Etonkids International Educational Group (simplified Chinese: 伊顿国际教育集团; traditional Chinese: 伊頓國際教育集團) is an early education and K-12 services provider in the People's Republic of China.

The group operates three kindergarten brands: Etonkids International Kindergarten (simplified Chinese: 伊顿国际幼儿园; Traditional Chinese: 伊頓國際幼兒園); Etonkids Bilingual Kindergarten (Simplified Chinese: 伊顿双语幼儿园; Traditional Chinese: 伊頓雙語幼兒園); and Etonkids Huizhi Kindergarten (Simplified Chinese: 伊顿慧智幼儿园; Traditional Chinese: 伊頓慧智幼兒園).

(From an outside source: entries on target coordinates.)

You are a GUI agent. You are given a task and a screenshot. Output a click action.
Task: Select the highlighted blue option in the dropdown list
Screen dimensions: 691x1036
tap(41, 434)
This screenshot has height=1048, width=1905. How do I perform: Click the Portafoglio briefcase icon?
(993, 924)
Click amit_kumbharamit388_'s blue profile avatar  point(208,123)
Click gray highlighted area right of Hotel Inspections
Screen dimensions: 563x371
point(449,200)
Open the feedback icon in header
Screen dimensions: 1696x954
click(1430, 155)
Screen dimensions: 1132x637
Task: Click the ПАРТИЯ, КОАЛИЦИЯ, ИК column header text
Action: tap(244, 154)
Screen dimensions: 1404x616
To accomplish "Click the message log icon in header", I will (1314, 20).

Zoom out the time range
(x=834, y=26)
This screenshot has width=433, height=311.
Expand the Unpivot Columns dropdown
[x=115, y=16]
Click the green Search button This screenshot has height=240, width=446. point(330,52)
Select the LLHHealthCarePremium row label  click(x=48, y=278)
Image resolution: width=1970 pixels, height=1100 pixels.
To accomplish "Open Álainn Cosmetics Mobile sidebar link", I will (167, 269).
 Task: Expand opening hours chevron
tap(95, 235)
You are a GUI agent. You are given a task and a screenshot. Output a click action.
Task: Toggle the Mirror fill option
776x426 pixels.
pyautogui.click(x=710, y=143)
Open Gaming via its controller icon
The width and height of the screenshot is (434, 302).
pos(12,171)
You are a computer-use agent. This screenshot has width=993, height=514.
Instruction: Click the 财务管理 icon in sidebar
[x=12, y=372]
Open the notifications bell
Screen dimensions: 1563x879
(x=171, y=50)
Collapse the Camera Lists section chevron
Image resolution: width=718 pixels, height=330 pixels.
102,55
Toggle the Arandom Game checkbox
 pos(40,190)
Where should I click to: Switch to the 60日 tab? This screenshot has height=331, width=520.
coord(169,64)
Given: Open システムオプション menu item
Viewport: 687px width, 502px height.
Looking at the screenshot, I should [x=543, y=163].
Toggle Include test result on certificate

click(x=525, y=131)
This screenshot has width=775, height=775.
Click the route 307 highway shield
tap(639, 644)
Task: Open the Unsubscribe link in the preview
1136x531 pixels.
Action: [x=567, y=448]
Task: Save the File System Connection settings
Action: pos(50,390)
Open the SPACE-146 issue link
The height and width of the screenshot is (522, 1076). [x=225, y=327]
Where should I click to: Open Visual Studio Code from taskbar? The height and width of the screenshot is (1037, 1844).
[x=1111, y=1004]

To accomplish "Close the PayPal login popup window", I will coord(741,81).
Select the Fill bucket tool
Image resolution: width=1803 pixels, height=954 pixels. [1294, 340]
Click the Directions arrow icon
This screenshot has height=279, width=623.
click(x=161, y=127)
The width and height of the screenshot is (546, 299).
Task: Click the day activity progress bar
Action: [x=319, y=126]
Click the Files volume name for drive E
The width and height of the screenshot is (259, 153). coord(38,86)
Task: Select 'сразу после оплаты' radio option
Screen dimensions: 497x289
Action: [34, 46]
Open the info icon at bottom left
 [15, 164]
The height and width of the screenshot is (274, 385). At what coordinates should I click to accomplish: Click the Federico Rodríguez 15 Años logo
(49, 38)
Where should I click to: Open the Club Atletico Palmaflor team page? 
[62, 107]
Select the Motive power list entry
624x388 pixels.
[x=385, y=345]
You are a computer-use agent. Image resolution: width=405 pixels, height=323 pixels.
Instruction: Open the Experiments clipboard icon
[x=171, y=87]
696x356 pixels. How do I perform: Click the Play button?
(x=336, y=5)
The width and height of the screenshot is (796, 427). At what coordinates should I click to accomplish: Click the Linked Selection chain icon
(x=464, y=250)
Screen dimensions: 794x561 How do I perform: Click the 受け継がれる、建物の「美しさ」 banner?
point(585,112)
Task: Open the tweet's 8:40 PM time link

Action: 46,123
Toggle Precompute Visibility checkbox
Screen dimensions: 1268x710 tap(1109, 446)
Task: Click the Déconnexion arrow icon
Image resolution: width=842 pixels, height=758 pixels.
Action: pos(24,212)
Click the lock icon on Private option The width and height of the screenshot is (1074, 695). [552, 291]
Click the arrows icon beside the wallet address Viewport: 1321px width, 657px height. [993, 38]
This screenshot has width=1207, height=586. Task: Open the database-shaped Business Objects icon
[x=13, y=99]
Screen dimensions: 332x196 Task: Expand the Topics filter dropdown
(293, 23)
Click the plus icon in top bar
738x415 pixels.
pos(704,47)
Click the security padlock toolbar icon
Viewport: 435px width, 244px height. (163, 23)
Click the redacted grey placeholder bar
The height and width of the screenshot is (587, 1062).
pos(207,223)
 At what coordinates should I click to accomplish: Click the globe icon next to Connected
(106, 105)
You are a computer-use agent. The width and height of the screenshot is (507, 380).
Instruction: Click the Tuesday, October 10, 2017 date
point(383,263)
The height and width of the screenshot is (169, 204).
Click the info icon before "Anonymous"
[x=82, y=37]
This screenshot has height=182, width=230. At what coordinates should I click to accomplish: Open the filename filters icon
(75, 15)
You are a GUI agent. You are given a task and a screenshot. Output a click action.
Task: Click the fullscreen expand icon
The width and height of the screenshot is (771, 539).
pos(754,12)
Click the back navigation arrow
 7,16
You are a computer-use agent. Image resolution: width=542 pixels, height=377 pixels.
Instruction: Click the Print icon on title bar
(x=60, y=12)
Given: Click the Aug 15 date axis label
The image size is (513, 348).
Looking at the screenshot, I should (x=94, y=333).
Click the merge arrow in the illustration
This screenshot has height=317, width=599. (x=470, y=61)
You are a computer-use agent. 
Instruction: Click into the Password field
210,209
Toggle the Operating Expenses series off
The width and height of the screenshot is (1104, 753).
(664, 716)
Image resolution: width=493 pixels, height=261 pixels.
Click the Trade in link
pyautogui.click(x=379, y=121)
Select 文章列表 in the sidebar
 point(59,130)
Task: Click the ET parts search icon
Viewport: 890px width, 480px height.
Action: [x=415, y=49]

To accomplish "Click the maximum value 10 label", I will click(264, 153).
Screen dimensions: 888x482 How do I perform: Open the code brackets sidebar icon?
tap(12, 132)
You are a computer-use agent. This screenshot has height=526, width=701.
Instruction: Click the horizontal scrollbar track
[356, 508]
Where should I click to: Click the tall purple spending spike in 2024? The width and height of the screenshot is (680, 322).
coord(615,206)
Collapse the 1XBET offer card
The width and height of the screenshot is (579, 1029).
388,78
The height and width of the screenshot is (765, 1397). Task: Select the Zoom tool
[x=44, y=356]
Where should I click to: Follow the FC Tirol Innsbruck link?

The group manages kindergarten campuses in major Chinese cities and China's only indigenous American Montessori Society affiliated teacher-credentialing program. The group's headquarters are in Beijing, China.

Group details

History 

Founded in 2002, Etonkids states "our goal is to improve overall early education standards in China through establishing the country’s leading family of kindergartens."

Programs

Etonkids International Kindergarten
Etonkids International Kindergarten features complete English immersion and caters largely to expatiate families in Beijing.

Etonkids Bilingual Kindergarten
Etonkids Bilingual Kindergarten features native English and Chinese speaking teachers in the classroom and hosts a mixture of expatriate and local Chinese and families.

Etonkids Huizhi Kindergarten
Etonkids Huizhi Kindergarten caters largely to local Chinese families seeking international style Montessori bilingual early education.

Other programs
Etonkids campuses offer extra-curricular activities that vary by school term. These include areas of art and dance, various sports and martial arts, themes in ESL and CSL.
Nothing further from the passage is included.